As Connecticut residents may know, it is important for drug manufacturers to properly label medications. The containers should contain the name of the medication, the dosage, instructions concerning the use of the drug as well as adequate warning of problems associated with the drug. While some dosing errors are made by prescribers or pharmacists, others may be the result of manufacturer error.
A case in France involved an alleged connection to Teva Pharmaceuticals. In June 2013, six individuals died after taking medication labeled as furosemide, a heart drug. The vials containing the medication were mislabeled. Instead of furosemide, the vials contained zopiclone, a sedative. Following an investigation of the manufacturing plant, the French authorities were unable to find negligence or mishandling. Later, it was reported that counterfeit drugs were found in a warehouse. Other packages were shipped to France from India and passed through a major French airport. The drugs were seized by authorities.
In another case, a New Zealand woman suffered burns due to a procedure where an acetic acid mixture was used in a concentrated format. The mixture required dilution to be safely used. The manufacturer labeled the mixture incorrectly, leading to the injury.
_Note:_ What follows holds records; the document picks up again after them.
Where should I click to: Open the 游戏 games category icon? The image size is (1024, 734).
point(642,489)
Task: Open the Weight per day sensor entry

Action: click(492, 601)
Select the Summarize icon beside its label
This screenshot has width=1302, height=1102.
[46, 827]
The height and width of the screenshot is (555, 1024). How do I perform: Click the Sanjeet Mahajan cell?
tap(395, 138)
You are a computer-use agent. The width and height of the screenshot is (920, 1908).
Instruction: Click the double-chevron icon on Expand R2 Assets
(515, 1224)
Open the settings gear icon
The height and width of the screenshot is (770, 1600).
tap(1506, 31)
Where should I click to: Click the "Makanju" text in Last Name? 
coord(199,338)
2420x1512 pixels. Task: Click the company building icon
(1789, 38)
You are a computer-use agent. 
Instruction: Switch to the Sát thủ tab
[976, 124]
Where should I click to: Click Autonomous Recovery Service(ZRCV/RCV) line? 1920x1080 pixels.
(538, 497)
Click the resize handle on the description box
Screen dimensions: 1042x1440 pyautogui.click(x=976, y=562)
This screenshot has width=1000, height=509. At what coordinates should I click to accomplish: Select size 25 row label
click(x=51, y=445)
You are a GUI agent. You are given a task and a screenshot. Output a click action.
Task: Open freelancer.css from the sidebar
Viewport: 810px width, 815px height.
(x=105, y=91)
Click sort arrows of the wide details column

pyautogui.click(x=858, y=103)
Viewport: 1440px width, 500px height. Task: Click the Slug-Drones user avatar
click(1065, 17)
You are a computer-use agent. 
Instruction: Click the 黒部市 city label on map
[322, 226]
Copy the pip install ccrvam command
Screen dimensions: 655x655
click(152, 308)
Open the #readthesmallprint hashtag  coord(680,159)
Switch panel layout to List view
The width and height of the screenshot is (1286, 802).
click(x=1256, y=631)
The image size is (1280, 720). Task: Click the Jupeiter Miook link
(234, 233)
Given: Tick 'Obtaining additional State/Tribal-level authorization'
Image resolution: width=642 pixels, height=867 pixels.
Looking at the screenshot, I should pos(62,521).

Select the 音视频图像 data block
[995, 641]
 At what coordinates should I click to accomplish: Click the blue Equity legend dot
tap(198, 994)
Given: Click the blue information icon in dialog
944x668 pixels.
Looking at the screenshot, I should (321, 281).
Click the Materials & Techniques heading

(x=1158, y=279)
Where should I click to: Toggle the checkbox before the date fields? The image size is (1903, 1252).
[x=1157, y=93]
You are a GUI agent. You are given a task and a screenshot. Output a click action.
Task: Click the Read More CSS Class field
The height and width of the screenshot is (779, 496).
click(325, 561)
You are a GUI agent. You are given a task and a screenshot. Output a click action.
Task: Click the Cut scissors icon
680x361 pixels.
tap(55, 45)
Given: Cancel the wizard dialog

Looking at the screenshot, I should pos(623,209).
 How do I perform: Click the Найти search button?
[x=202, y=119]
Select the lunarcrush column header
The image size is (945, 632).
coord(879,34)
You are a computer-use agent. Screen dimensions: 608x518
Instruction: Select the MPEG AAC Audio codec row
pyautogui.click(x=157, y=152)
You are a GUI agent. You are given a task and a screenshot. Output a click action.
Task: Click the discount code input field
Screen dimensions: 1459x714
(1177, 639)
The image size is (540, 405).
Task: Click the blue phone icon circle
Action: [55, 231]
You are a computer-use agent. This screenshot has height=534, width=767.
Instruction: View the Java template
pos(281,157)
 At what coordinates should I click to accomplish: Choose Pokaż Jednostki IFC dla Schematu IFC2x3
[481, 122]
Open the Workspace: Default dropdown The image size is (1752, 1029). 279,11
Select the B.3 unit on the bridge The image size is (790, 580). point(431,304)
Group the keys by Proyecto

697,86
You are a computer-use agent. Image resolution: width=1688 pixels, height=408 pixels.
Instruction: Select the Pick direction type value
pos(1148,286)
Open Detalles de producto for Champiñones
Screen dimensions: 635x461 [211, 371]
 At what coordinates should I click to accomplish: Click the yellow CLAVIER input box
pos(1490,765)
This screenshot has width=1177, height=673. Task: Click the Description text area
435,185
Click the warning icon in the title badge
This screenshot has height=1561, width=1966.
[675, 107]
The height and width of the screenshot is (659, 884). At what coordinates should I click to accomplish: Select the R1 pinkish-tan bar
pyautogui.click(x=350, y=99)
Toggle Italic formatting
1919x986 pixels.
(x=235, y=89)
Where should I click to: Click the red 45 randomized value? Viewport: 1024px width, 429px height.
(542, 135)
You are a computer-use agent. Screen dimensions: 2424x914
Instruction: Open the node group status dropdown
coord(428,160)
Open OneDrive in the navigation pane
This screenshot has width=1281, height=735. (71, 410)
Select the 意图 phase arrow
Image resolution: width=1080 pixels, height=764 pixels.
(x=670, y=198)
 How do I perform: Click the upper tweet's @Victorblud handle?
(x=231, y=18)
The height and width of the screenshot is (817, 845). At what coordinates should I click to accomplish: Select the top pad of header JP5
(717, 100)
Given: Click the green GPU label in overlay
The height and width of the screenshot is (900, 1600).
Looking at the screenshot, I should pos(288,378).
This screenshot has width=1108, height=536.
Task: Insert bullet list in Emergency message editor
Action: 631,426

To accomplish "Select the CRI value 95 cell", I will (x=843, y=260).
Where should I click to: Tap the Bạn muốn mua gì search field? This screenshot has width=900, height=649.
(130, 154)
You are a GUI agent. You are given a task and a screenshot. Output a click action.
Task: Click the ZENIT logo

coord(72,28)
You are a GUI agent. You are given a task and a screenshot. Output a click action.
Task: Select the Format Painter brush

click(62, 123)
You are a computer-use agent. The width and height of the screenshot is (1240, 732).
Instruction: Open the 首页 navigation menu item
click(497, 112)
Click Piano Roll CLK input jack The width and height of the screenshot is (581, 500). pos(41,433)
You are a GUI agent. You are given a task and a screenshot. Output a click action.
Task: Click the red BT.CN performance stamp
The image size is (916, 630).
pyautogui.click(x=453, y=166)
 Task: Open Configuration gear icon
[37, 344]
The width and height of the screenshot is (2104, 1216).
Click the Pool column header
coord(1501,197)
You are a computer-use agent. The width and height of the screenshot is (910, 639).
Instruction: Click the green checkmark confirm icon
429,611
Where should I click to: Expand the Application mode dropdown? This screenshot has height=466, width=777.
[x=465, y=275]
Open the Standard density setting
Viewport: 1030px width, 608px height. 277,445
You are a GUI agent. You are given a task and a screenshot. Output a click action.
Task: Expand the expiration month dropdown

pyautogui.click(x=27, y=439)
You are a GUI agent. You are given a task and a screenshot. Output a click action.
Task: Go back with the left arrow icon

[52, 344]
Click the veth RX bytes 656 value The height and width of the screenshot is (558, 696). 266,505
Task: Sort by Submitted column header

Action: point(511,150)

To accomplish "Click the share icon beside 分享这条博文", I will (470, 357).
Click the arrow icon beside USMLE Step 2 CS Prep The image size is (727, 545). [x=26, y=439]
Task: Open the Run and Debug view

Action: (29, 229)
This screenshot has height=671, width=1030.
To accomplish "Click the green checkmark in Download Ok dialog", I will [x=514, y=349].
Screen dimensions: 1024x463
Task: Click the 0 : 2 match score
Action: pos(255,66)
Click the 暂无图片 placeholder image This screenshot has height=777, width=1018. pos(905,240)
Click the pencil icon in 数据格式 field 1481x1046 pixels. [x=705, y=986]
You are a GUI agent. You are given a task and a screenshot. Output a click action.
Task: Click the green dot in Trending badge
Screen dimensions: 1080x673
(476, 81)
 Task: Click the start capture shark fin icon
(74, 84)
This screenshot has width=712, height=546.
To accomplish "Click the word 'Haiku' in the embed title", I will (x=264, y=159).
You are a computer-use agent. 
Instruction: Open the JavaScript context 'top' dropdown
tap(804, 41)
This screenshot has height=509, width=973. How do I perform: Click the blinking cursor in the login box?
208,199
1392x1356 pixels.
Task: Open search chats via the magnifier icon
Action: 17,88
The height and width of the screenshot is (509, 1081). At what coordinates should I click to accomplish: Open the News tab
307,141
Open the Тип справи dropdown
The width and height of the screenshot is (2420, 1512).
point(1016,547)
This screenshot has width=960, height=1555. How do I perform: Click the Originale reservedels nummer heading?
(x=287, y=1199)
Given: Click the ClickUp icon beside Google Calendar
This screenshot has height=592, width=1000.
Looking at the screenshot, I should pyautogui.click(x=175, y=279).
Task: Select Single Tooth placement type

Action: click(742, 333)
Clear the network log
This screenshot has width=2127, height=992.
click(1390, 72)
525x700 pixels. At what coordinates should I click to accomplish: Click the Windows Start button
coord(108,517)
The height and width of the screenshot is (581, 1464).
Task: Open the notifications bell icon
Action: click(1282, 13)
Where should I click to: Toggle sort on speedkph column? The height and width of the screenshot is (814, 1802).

Manufacturers are obligated to label ingredients correctly. The drugs or solutions must conform to safe manufacturing practices. In the event that this is not done, a patient may be severely injured or killed. The manufacturer might be held liable for financial damages due to negligence. In the event that mislabeling happened due to pharmacy error, the pharmacy and its employee may be considered negligent. A person who has been harmed as a result of medication error may want to meet with a medical malpractice attorney in order to determine how to proceed with seeking financial compensation for the damages that have been incurred.